Kirchenschatz und Welterbe

Schätze aus dem Depot: Bursen aus dem Aachener Marienstift

Eine kleine Sonderausstellung im Kabinett der Domschatzkammer zeigt bis zum 16. September 2018 eine Auswahl an prächtigen und farbenfrohen Bursen aus fünf Jahrhunderten. Sie stammen aus der Kirche des Aachener Marienstiftes, dem heutigen Aachener Dom.

 

Stichwort: Burse

In der katholischen Kirche werden während der heiligen Messe liturgische Gewänder, Tücher und Geräte benutzt. Dazu gehörte früher auch die Burse.

Die Burse (lat. bursa, Messbursa, Korporalientasche) ist ein taschenförmiges Behältnis zur Aufbewahrung des zusammengefalteten Korporales. Das Korporale ist ein gestärktes, geweihtes Leinentuch von etwa 45 bis 50 cm Seitenlänge, das als Unterlage für Kelch, Patene oder Monstranz dient.

Da das Korporale mit dem Allerheiligsten in Berührung kam, wurde auf seine Aufbewahrung große Sorgfalt verwendet.

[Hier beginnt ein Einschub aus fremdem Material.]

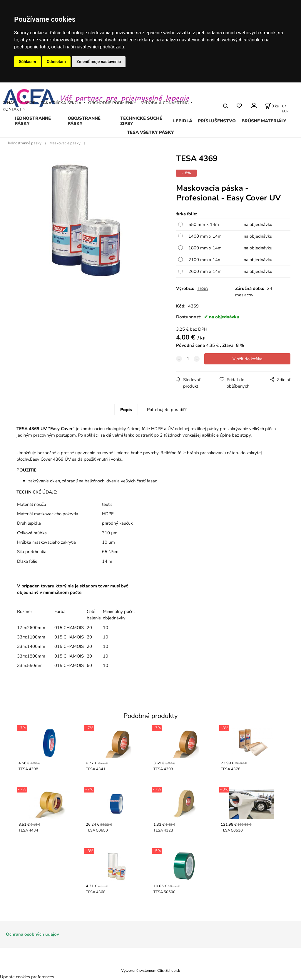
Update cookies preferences (27, 977)
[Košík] (272, 106)
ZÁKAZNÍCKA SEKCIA (61, 103)
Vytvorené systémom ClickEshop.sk (150, 970)
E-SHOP (28, 103)
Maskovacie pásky (65, 143)
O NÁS (9, 103)
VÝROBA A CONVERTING (165, 103)
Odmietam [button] (56, 62)
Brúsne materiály (264, 121)
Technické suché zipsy (141, 121)
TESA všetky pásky (150, 132)
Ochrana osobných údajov (32, 934)
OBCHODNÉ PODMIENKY (112, 103)
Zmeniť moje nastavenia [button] (99, 62)
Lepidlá (183, 121)
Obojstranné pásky (84, 121)
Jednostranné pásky (33, 121)
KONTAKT (12, 109)
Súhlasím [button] (27, 62)
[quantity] (188, 359)
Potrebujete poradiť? (167, 409)
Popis (126, 409)
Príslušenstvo (217, 121)
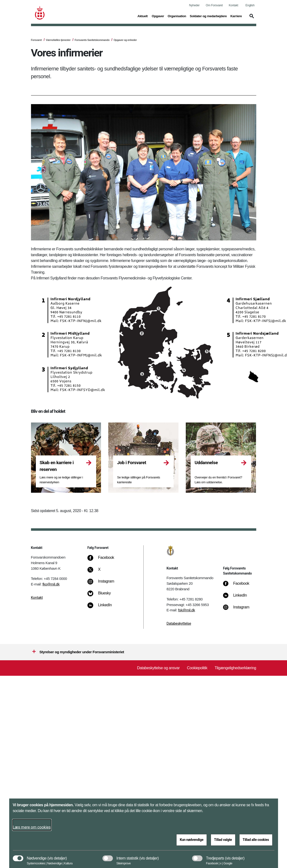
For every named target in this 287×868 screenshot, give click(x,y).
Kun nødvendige (192, 840)
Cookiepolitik (197, 668)
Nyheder (194, 5)
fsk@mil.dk (186, 610)
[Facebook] (104, 560)
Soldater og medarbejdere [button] (208, 16)
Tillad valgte (223, 840)
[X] (99, 572)
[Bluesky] (103, 595)
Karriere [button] (236, 16)
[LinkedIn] (103, 608)
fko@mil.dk (51, 584)
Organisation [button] (177, 16)
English (250, 5)
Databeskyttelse (178, 623)
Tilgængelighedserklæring (235, 668)
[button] (251, 18)
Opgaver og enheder (125, 40)
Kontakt (234, 5)
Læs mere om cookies (32, 827)
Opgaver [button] (158, 16)
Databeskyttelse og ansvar (158, 668)
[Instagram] (104, 584)
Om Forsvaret (214, 5)
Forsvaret (36, 40)
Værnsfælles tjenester (58, 40)
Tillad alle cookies (256, 840)
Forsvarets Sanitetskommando (92, 40)
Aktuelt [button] (143, 16)
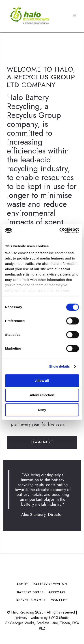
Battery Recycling (50, 584)
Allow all (42, 380)
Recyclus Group (31, 600)
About (22, 584)
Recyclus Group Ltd (41, 81)
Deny (42, 410)
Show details (59, 366)
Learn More (42, 442)
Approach (58, 592)
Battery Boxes (30, 592)
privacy (21, 618)
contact (59, 600)
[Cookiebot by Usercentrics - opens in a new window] (60, 230)
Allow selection (42, 395)
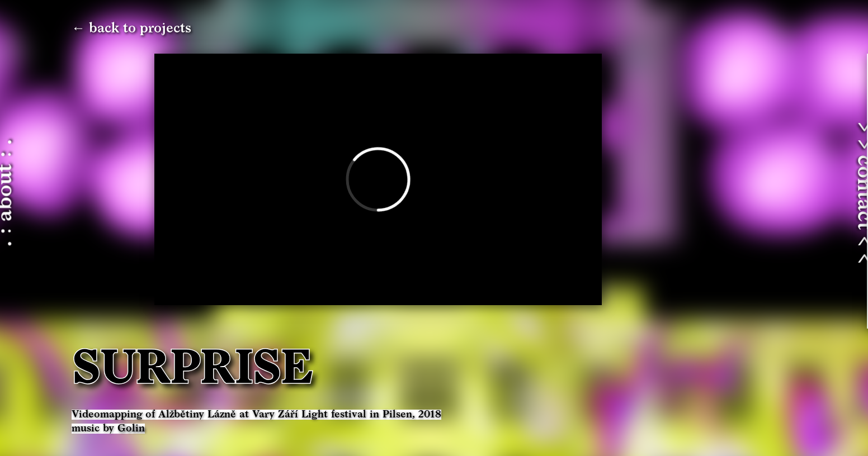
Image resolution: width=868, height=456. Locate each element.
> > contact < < (811, 193)
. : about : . (59, 193)
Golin (131, 429)
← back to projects (131, 28)
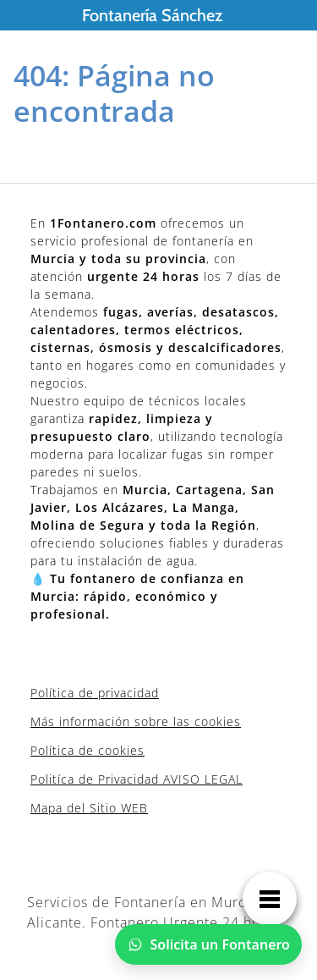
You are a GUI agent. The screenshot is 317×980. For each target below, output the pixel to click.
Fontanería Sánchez (152, 15)
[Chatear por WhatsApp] (209, 944)
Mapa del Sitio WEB (89, 807)
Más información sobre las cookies (135, 721)
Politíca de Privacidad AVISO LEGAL (136, 779)
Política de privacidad (95, 692)
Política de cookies (87, 750)
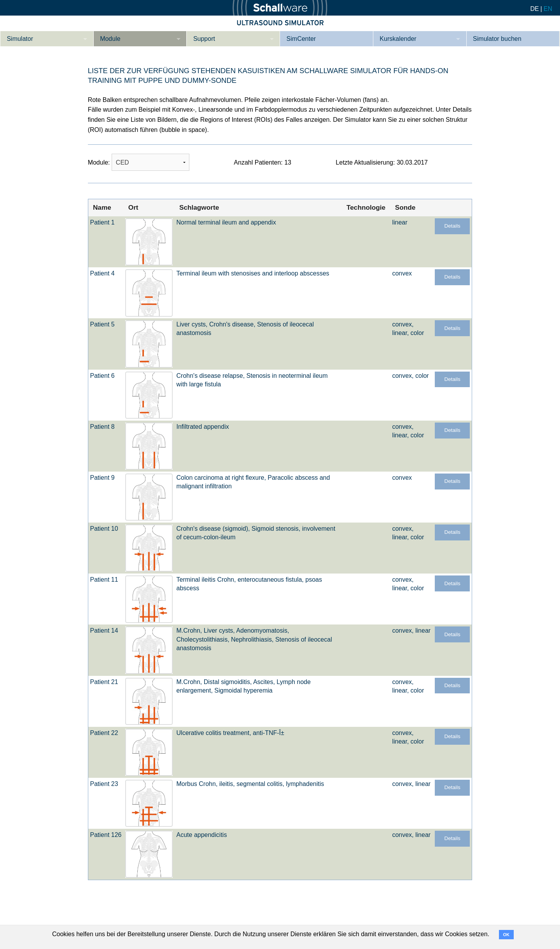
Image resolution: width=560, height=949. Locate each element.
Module (110, 39)
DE (534, 9)
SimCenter (301, 39)
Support (204, 39)
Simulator (20, 39)
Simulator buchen (497, 39)
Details (452, 226)
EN (548, 9)
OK (506, 935)
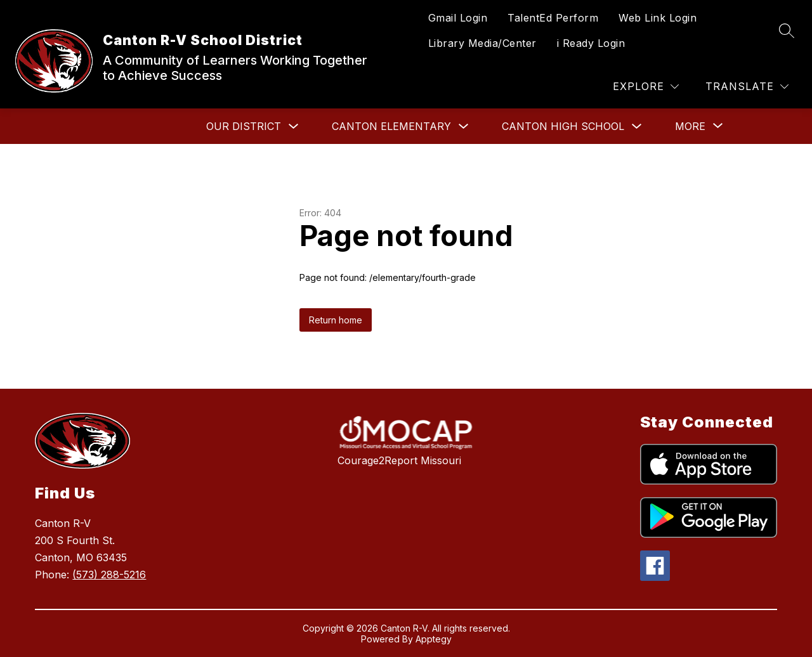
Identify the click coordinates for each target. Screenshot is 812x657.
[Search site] (787, 30)
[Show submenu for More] (690, 126)
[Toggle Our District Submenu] (294, 126)
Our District (244, 126)
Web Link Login (657, 18)
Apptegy (433, 639)
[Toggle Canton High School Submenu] (637, 126)
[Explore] (646, 86)
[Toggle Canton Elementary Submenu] (464, 126)
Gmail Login (458, 18)
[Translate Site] (747, 86)
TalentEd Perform (553, 18)
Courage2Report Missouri (399, 460)
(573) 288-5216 (109, 575)
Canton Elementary (391, 126)
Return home (336, 320)
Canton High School (563, 126)
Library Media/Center (482, 43)
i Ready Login (591, 43)
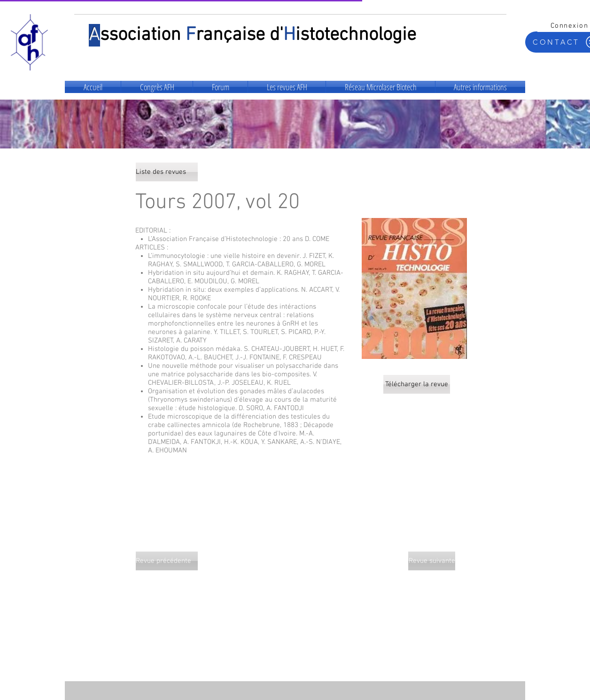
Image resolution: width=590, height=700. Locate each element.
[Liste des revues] (167, 172)
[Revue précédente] (167, 561)
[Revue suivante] (432, 561)
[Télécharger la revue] (417, 384)
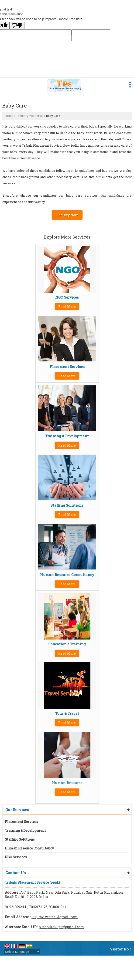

Die Burse wird passend zum Messgewand bzw. der Stola gefertigt. Vorder- und Rückdeckel sind mit Pappkarton ausgesteift und an der Innenseite mit Leinen gefüttert. Auf der Oberseite ist häufig ein Kreuz aufgestickt. Die Deckel sind an drei Seiten zusammenfügt, die vierte ist offen. Sie kann durch eine Lasche oder Schließe verschlossen werden.

Bis zur Liturgiereform des Zweiten Vatikanischen Konzils (1962–1965) trug der Priester beim Einzug zur Messe die Burse auf dem Kelch zum Altar. Dort stellte er sie aufgeklappt aufrecht.